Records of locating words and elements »

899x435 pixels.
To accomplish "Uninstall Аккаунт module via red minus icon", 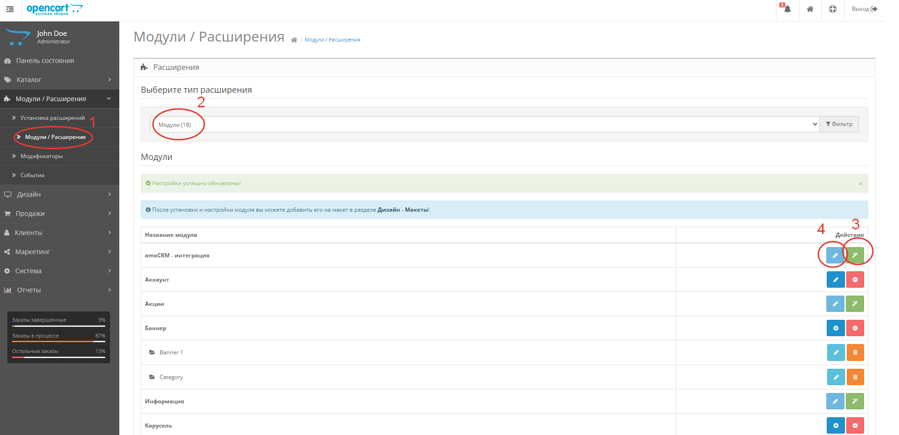I will (855, 279).
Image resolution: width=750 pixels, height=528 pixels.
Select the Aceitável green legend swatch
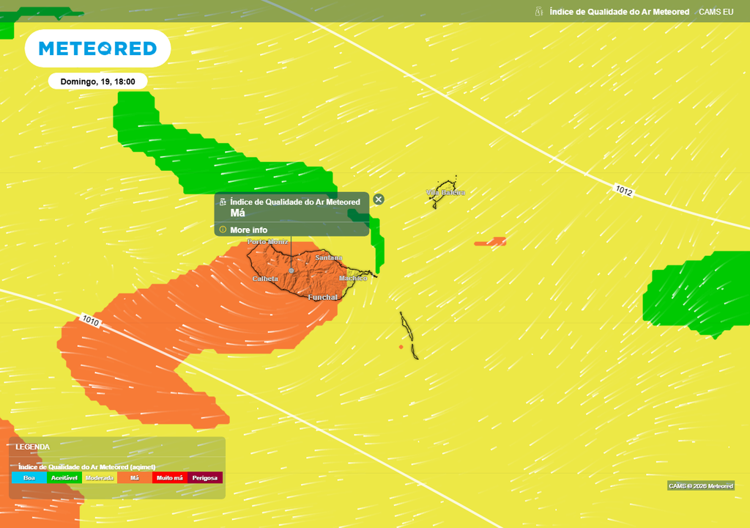coord(64,477)
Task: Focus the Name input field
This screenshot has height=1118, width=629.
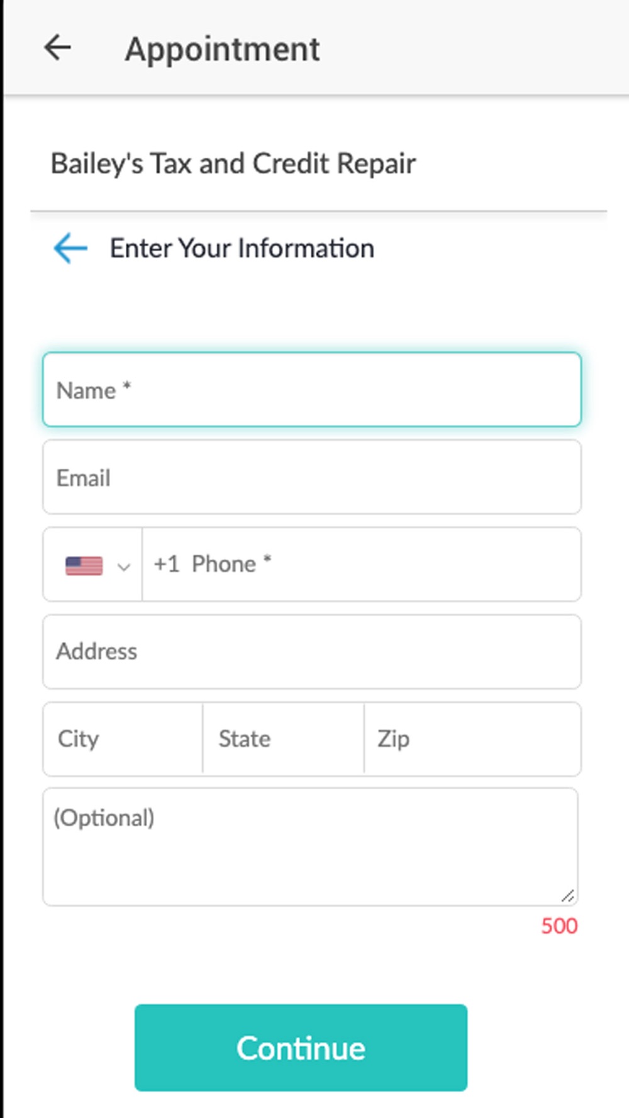Action: tap(312, 390)
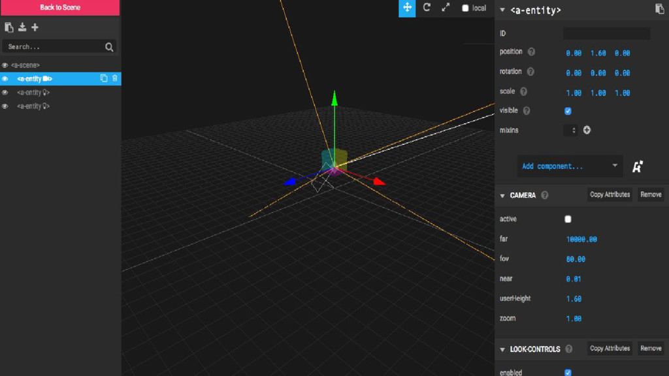The height and width of the screenshot is (376, 669).
Task: Clone the selected a-entity
Action: (104, 78)
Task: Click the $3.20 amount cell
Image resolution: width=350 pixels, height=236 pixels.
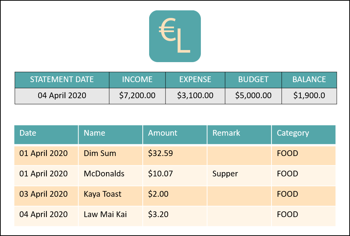Action: pyautogui.click(x=175, y=216)
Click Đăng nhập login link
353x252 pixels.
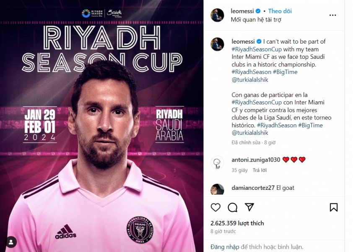pos(225,247)
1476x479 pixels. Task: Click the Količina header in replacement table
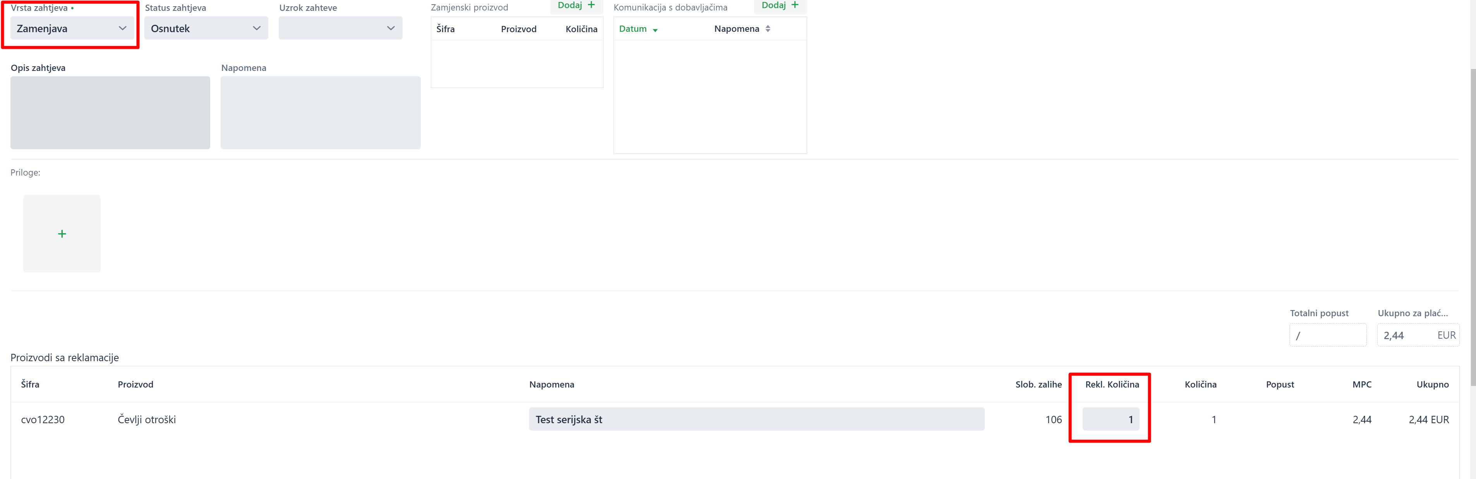[x=581, y=29]
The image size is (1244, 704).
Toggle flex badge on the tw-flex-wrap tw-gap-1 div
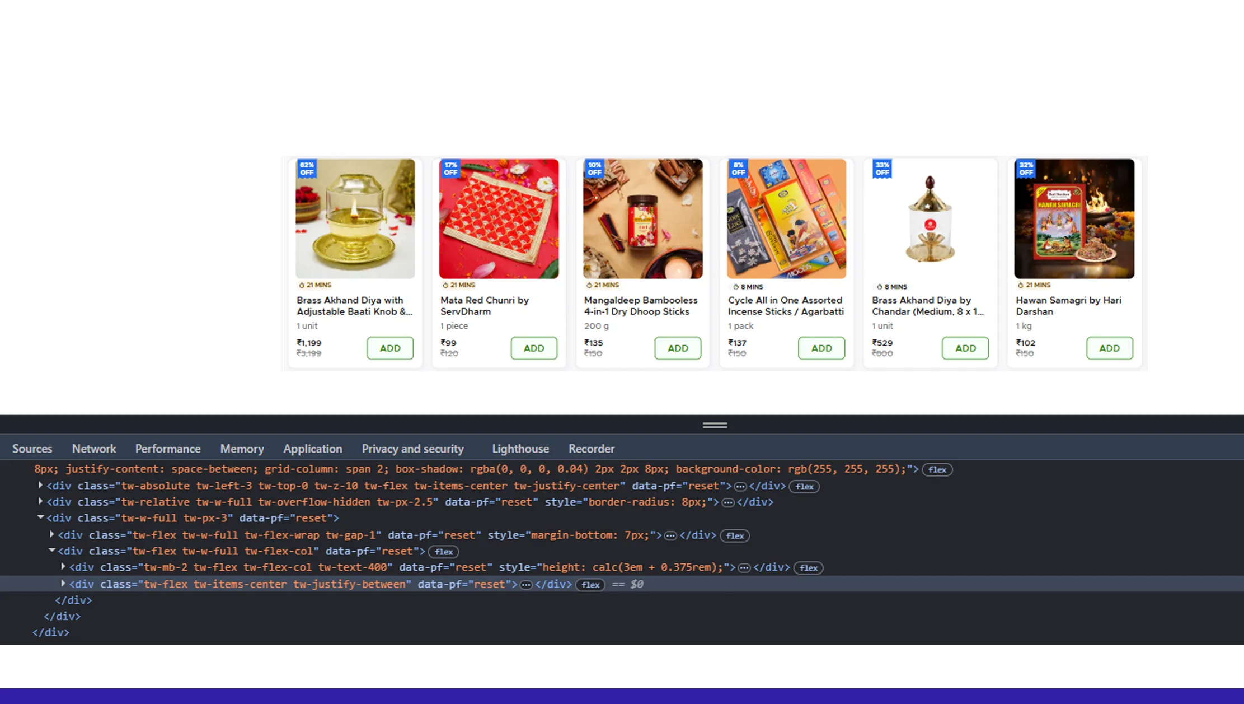pyautogui.click(x=734, y=535)
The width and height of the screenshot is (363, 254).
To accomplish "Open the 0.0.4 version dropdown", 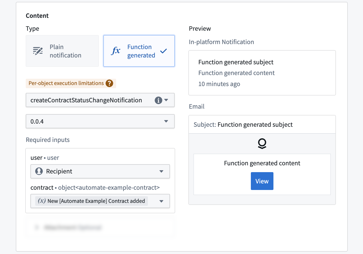I will tap(100, 121).
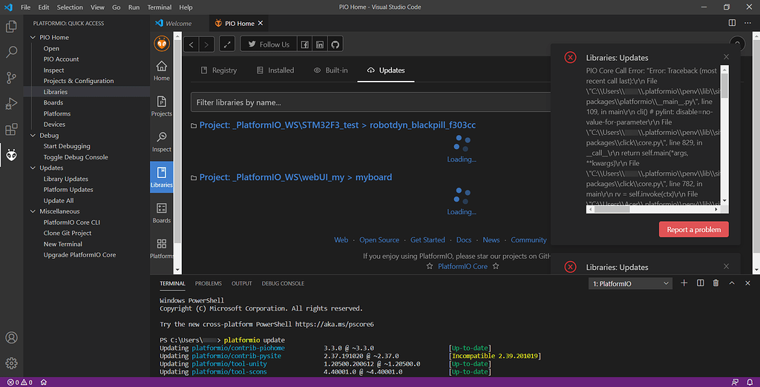Screen dimensions: 760x387
Task: Open the PROBLEMS panel tab
Action: click(209, 283)
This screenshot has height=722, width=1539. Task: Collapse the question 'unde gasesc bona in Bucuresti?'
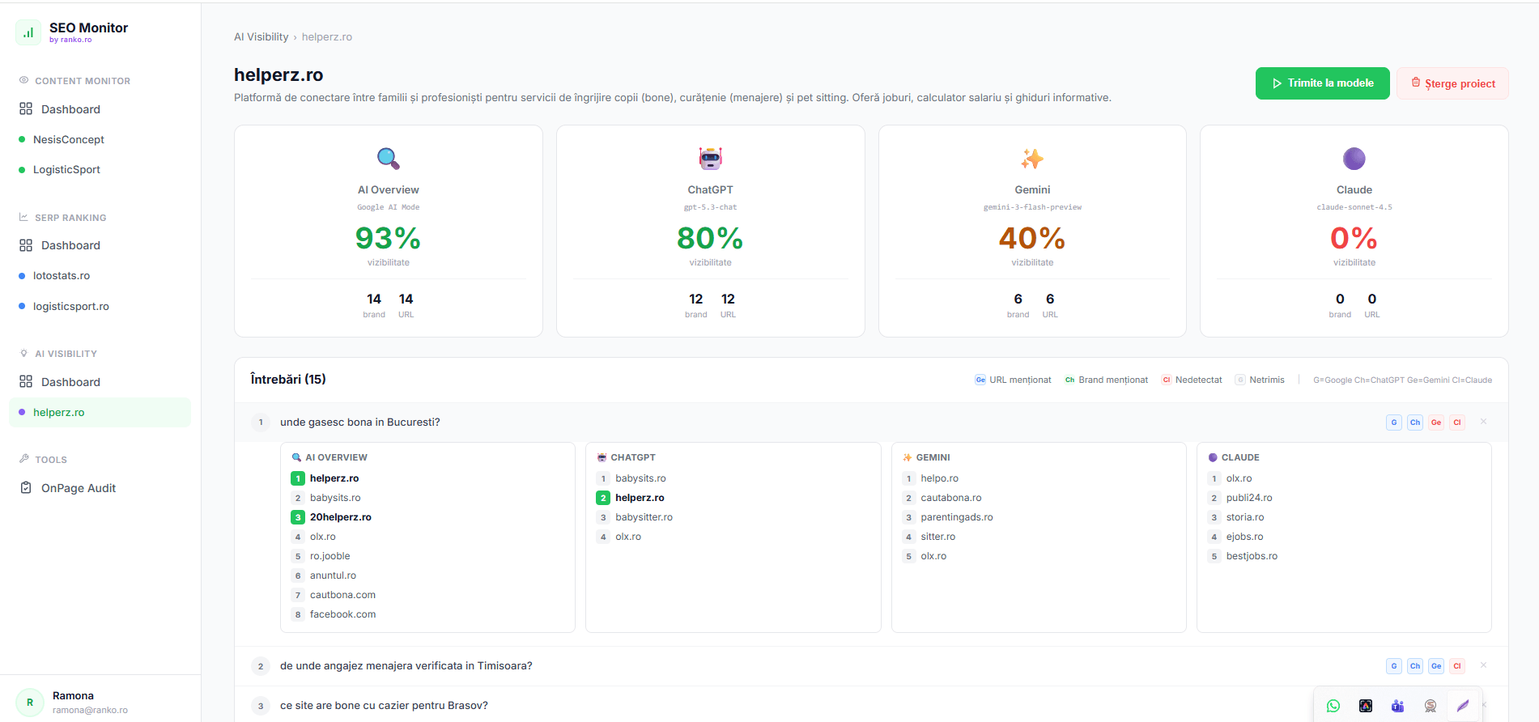[x=360, y=423]
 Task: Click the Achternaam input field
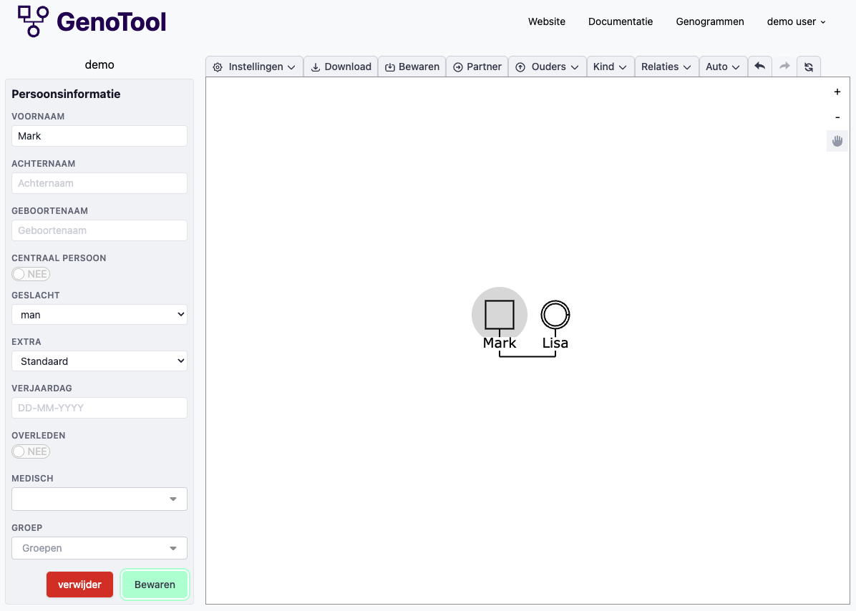tap(99, 183)
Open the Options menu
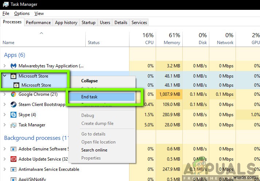This screenshot has height=181, width=260. pos(22,13)
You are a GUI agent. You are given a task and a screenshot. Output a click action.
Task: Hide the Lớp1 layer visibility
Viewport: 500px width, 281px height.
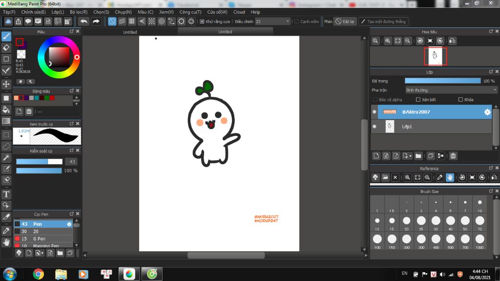(x=375, y=127)
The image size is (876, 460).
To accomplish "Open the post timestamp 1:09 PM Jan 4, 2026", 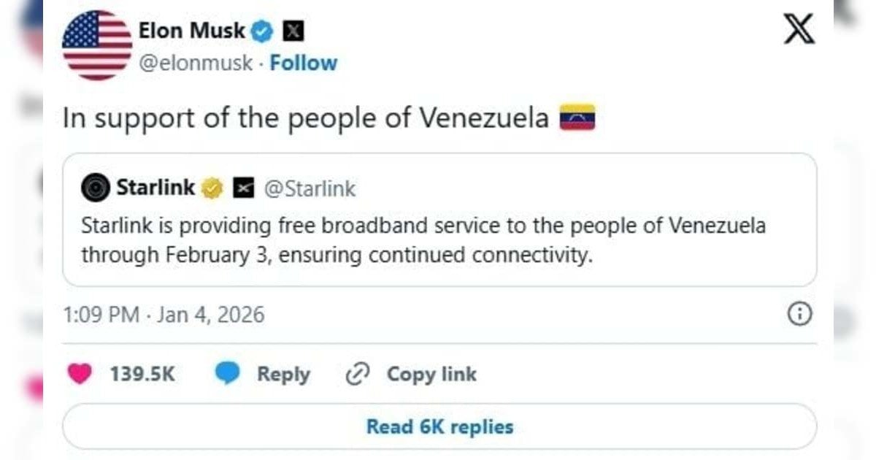I will pyautogui.click(x=164, y=315).
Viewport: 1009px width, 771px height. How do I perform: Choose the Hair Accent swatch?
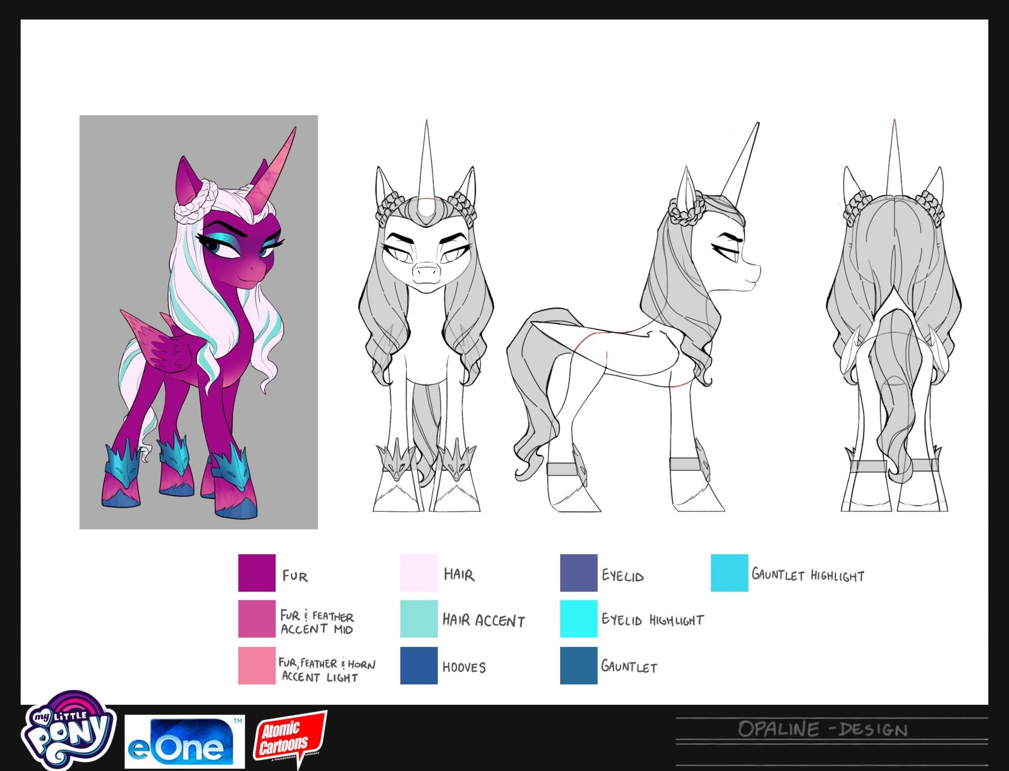[419, 618]
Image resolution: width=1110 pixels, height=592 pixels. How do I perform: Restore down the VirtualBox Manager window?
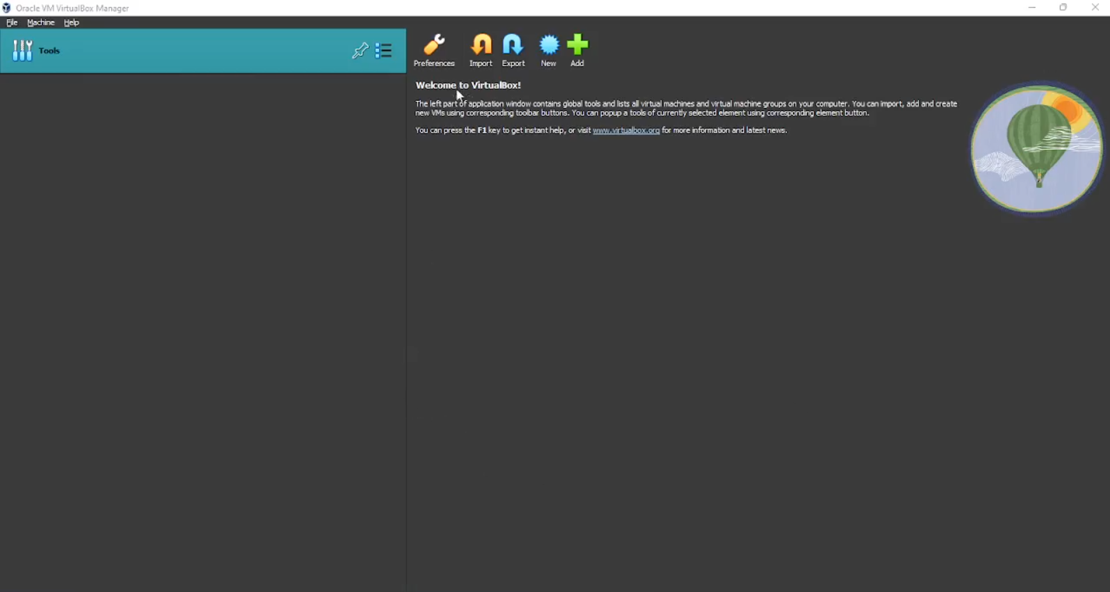pyautogui.click(x=1063, y=8)
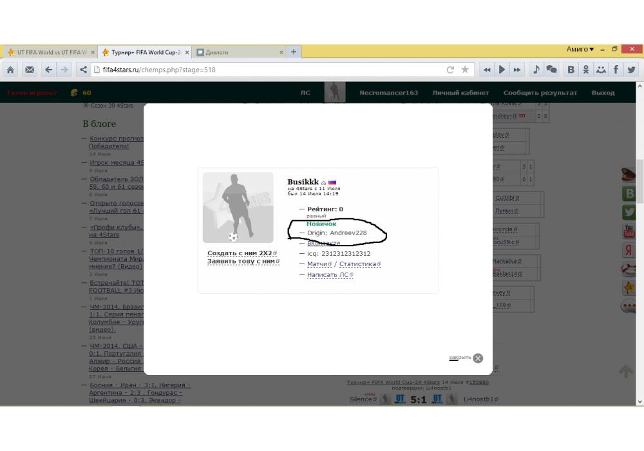Open Личный кабинет in site menu
The height and width of the screenshot is (451, 644).
tap(460, 93)
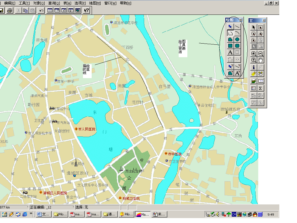Activate the Info tool

point(254,67)
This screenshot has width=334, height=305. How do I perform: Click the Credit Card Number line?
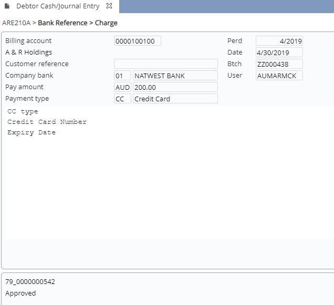pos(47,122)
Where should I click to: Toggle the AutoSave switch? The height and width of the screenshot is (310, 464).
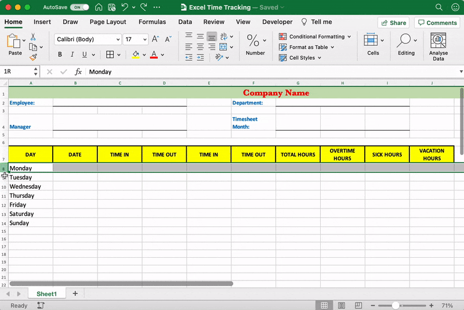click(x=79, y=8)

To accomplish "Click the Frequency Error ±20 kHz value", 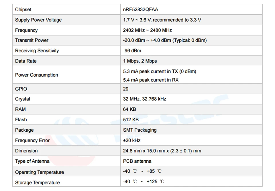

Problem to solve »
Return the items verbatim, from the line containing "Task: Click the $3.20 amount cell" through the line containing "pos(225,247)", including both of those lines. Omit the pictures.

Complete answer »
Task: Click the $3.20 amount cell
Image resolution: width=350 pixels, height=236 pixels.
Action: pyautogui.click(x=175, y=216)
Click Đăng nhập login link
353x252 pixels.
pos(225,247)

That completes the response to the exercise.